38 of the 50 hospital laundry workers slated to lose their jobs are members of Canadian Union of Public Employees (CUPE) 2841. OCHU represents over 30,000 hospital staff province-wide and is CUPE’s hospital division in Ontario.
Gisele Dawson president of CUPE 2841 has repeatedly appealed to area MPP Glenn Thibeault to intervene to keep the hospital laundry jobs local. Over 90 per cent of Sudbury residents polled responded they want the MPP and HSN to do just that, keep the jobs local.
“It is very disheartening because he’s not followed up on any of the commitments he made to help us, our families and the local economy. This economic impact study shows Sudbury’s economy will lose big time – millions of dollars – each year, in fact. Surely now he will feel compelled to stand up publicly for us, get the layoffs rescinded and HSN’s decision to take the hospital laundry contract south, scrapped,” Dawson says.

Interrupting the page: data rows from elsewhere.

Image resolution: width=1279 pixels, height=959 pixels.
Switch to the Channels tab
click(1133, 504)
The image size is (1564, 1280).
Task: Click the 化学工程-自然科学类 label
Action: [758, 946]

“We want our MPP to push his government to invest in these jobs here in Sudbury by keeping the hospital laundry open and upgrading the facilities. Surely the province could support a loan to the laundry to upgrade its equipment to save the community this economic impact?” Asks Richer. The province must also make it clear to HSN that it will not lose $500,000 from its budget, if it continues to use SHS to launder linens, and she added, this must happen before March 17, the day the SHS hospital laundry workers have been told will be their last.
In the meantime, Dawson is asking Sudbury council to use its influence now that they have the economic impact numbers to “keep our jobs here, so the whole community can benefit.”